Each and every character has six principal characteristics, the character's abilities. These abilities are strength, intelligence, wisdom, dexterity, constitution, and charisma. (See also APPENDIX I, Psionic Ability). The range of these abilities is between 3 and 18. The premise of the game is that each player character is above average -- at least in some respects -- and has superior potential. Furthermore, it is usually essential to the character's survival to be exceptional (with a rating of 15 or above) in no fewer than two ability characteristics. Each ability score is determined by random number generation. The referee has several methods of how this random number generation should be accomplished suggested to him or her in the Dungeon Master's Guide. The Dungeon Master will inform you as to which method you may use to determine your character's abilities.

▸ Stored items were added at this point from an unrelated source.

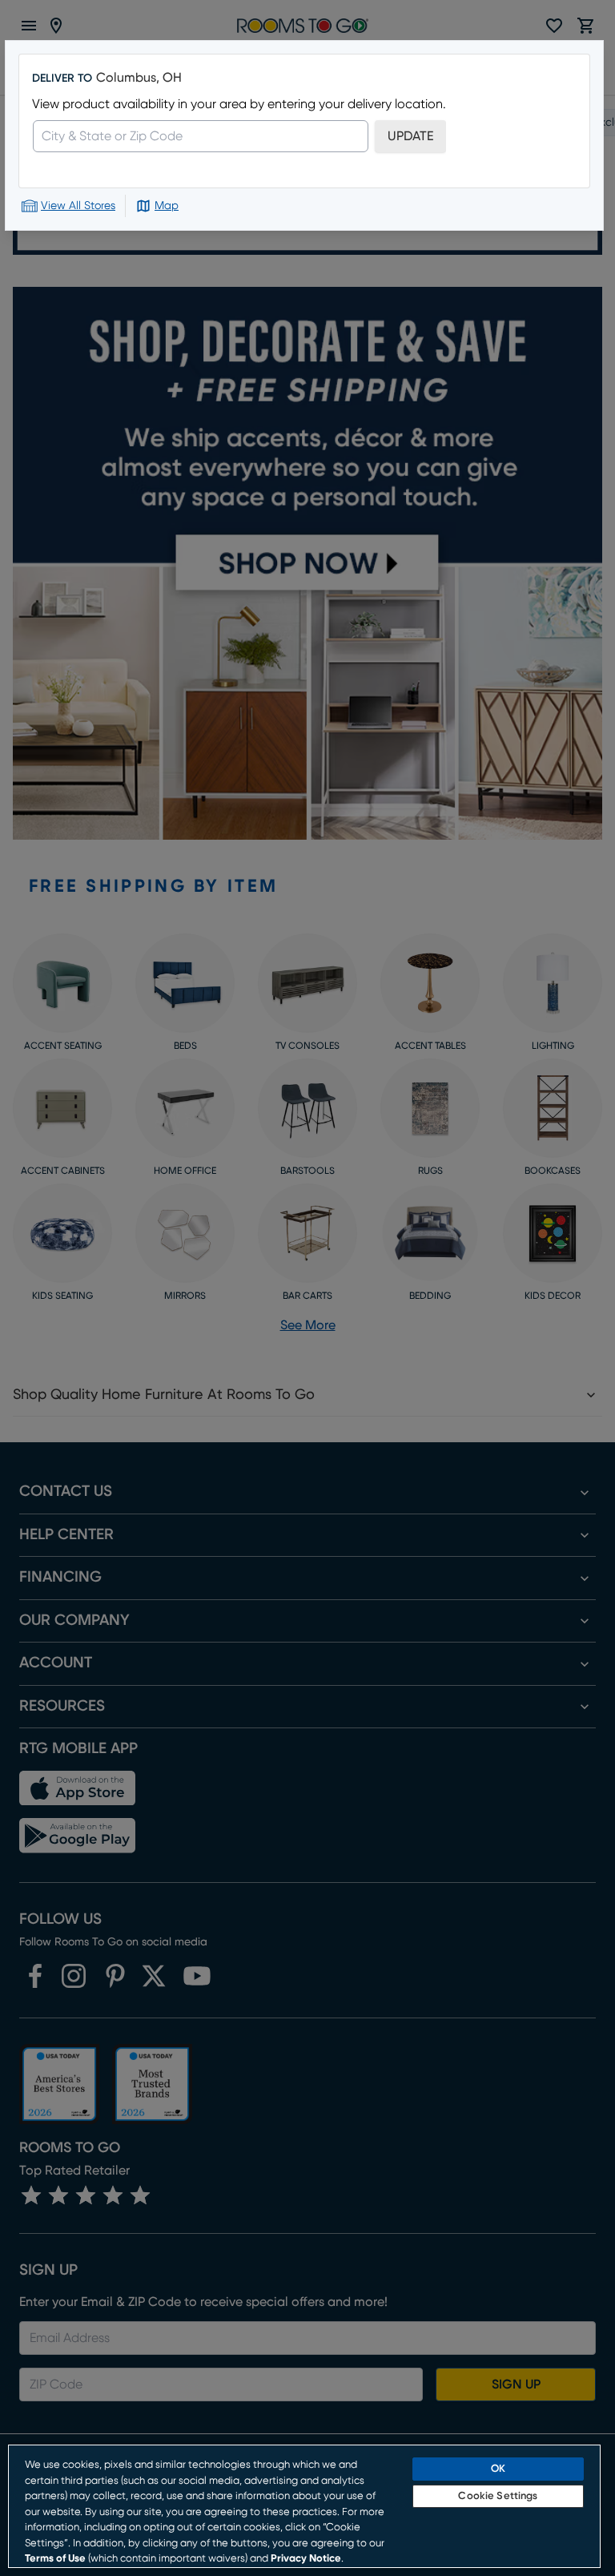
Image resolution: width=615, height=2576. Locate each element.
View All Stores (78, 206)
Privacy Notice (306, 2559)
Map (167, 206)
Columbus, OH (139, 77)
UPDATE (410, 136)
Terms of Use (55, 2559)
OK (498, 2469)
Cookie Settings (497, 2496)
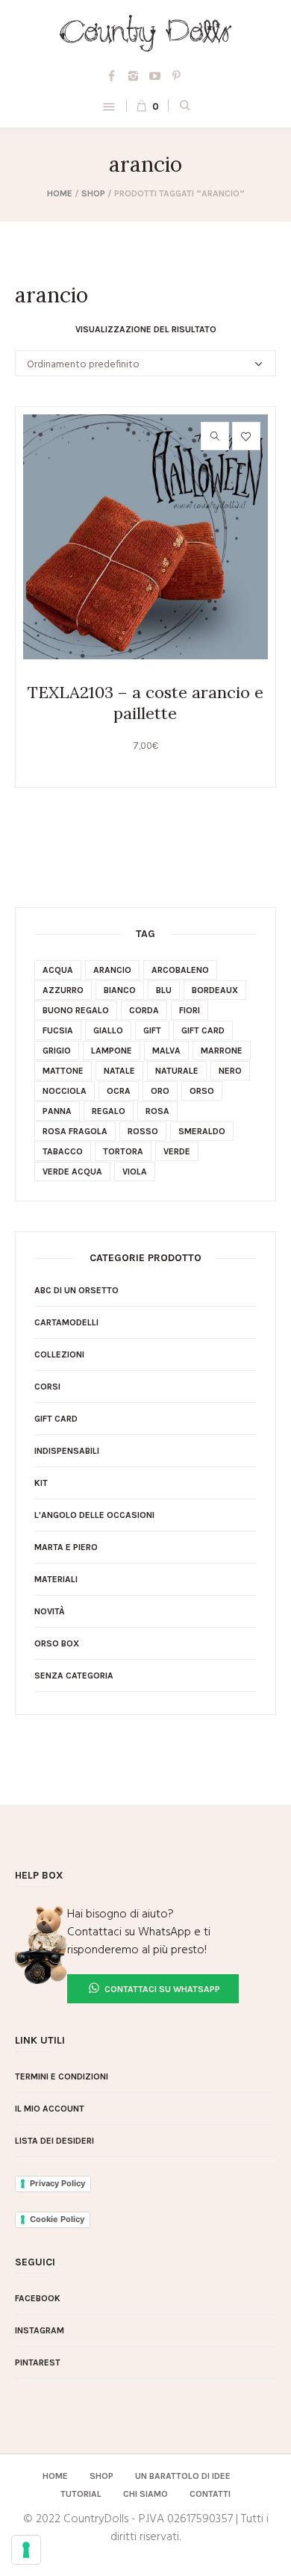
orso (202, 1091)
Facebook (37, 2298)
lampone (111, 1050)
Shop (93, 193)
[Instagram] (133, 75)
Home (59, 193)
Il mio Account (49, 2108)
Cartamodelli (66, 1322)
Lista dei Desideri (54, 2140)
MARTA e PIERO (66, 1547)
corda (144, 1010)
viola (134, 1171)
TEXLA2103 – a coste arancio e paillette (145, 703)
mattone (63, 1070)
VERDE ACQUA (72, 1171)
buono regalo (76, 1010)
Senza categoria (73, 1675)
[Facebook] (111, 75)
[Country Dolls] (146, 33)
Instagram (39, 2330)
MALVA (166, 1050)
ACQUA (58, 970)
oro (160, 1091)
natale (119, 1070)
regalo (108, 1111)
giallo (108, 1030)
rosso (143, 1131)
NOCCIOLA (65, 1091)
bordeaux (215, 990)
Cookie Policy (57, 2219)
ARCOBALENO (180, 970)
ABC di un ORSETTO (76, 1290)
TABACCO (63, 1151)
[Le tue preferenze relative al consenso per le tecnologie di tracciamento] (26, 2550)
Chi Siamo (145, 2494)
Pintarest (37, 2362)
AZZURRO (63, 990)
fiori (189, 1010)
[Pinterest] (176, 75)
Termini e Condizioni (61, 2076)
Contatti (210, 2494)
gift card (203, 1030)
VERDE (176, 1151)
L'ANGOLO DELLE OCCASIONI (94, 1515)
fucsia (58, 1030)
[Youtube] (155, 75)
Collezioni (59, 1354)
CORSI (47, 1386)
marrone (221, 1050)
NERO (230, 1070)
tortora (123, 1151)
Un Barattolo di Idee (183, 2476)
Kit (41, 1483)
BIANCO (120, 990)
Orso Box (56, 1643)
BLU (164, 990)
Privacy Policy (57, 2183)
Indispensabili (66, 1451)
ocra (119, 1091)
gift (152, 1030)
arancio (112, 970)
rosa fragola (75, 1131)
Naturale (176, 1070)
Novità (49, 1611)
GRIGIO (57, 1050)
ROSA (157, 1111)
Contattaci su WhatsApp (161, 1989)
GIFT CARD (56, 1418)
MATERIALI (56, 1579)
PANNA (57, 1111)
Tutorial (80, 2494)
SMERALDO (201, 1131)
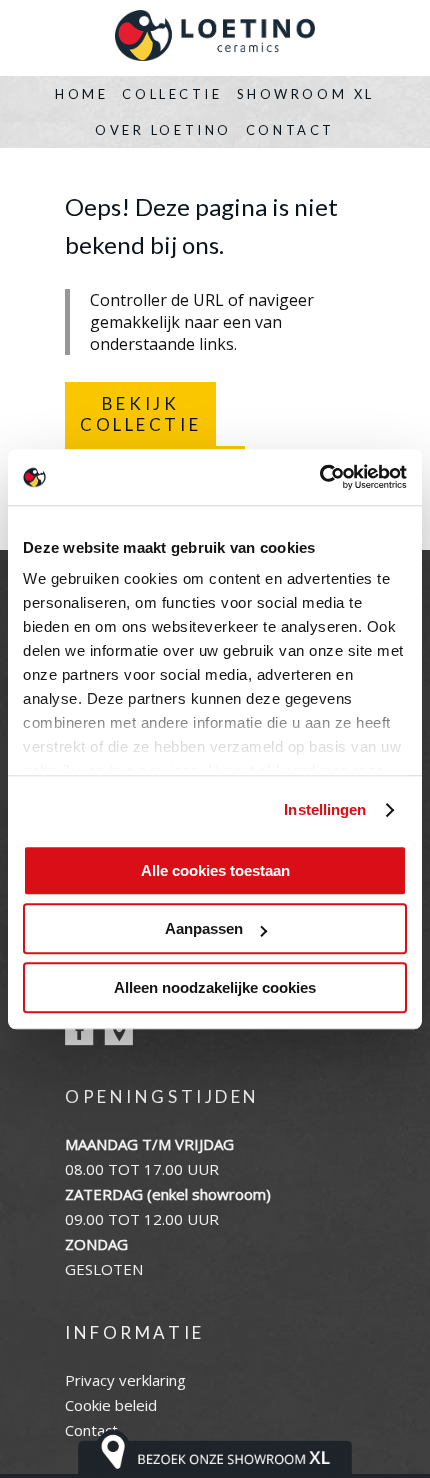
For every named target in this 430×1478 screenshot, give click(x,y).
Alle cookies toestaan (215, 870)
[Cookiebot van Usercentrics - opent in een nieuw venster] (319, 477)
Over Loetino (163, 130)
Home (81, 94)
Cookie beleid (111, 1405)
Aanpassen (204, 928)
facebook (79, 1031)
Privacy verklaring (125, 1380)
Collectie (172, 94)
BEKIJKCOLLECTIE (140, 414)
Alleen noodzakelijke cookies (215, 987)
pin (118, 1031)
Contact (290, 130)
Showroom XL (306, 94)
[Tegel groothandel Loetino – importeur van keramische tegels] (215, 38)
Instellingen (325, 809)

As you can see the text young Johnson read was even more arcane than the newer text, requiring some sort of hermetic discipline to decipher. The new text is complicated, to be sure, but it is "glossier" and more excessible due to years of refinement and need for explanation. It has been "translated" for a broader audience, if you will. True, it is still fairly unaccessible, but not as unaccessible as the old Player's Handbook. Does this mean that Johnson's thesis that modern Popular Culture is more complex than it was in the past has no merit? No. First, let me state for the record that the Player's Handbook though enjoyed by Johnson as a ten-year old was the Advanced version of the game. The aforementioned Basic Set was very similar to the text in the new Handbook and both are designed for the beginning player.

Sorry, but something had to be said.